The founding members all swore allegiance to the 800, which was
unleashed on the consumer world in the late 1970s with a 1.8-megahertz
processor and seven motherboards. It famously carried 8K of RAM,
classifying it in a genre now affectionately referred to by computer
aficionados as "the 8-Bits."
As those with long memories might recall, the 800 employed bulky
plastic cartridges for its software, and also used cassette tapes to save
programs on basic computing language. Though it looked like a typewriter
without the ribbon, the 800 is best known as a grandfather or maybe a
great-great-grandfather of PlayStation 2 in the family of home video
games. With its four joystick jacks and ability to display 128 colors at
once, the 800 could handle such classics as Asteroids, Centipede and
Frogger.

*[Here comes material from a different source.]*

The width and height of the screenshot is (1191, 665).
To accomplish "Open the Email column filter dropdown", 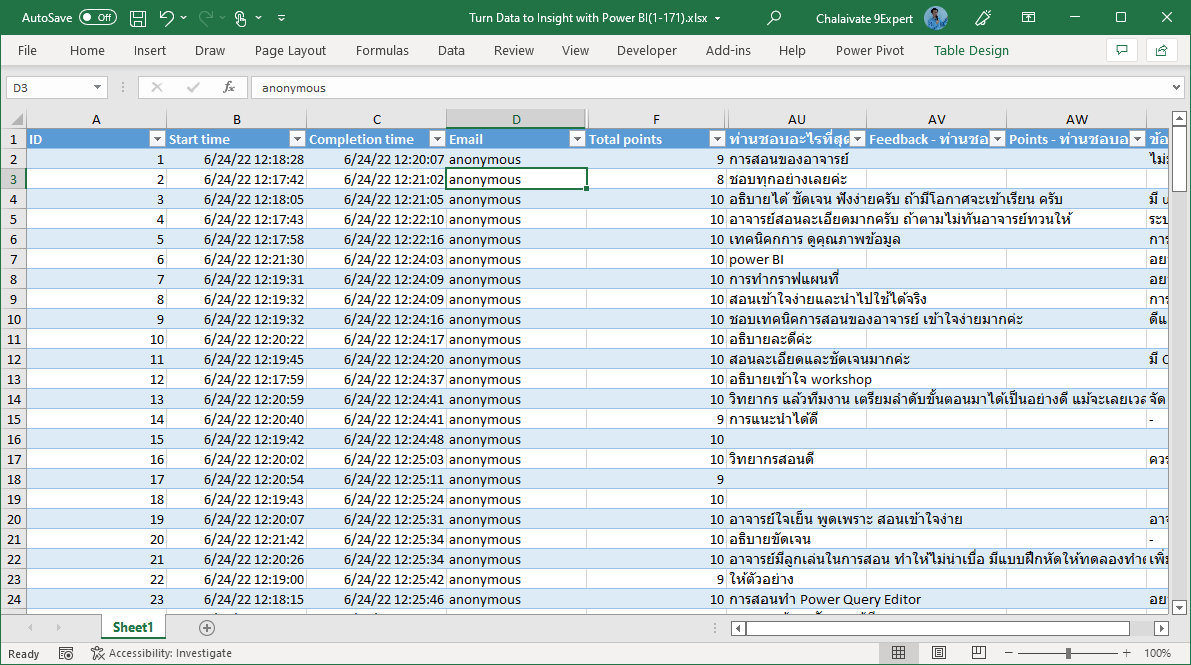I will click(x=578, y=138).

It all seems quaint today, but Johnson said the original LCACE
members were into "hot-rodding" the 8-Bits, taking soldering irons to the
innards and tacking on custom upgrades to give the processors more
muscle.
Flash forward two decades, and the group finds itself dipping a toe
into such computer advances as voice-recognition technology, and dreaming
about how quaint the Dell Dimension 8250 might look in 2022.
"Twenty years from now," said Johnson, "hopefully we'll have some of
the things I saw in Star Trek over the weekend -- holograms and
things like that."
Things that might have melted the 8-Bit down to its very core.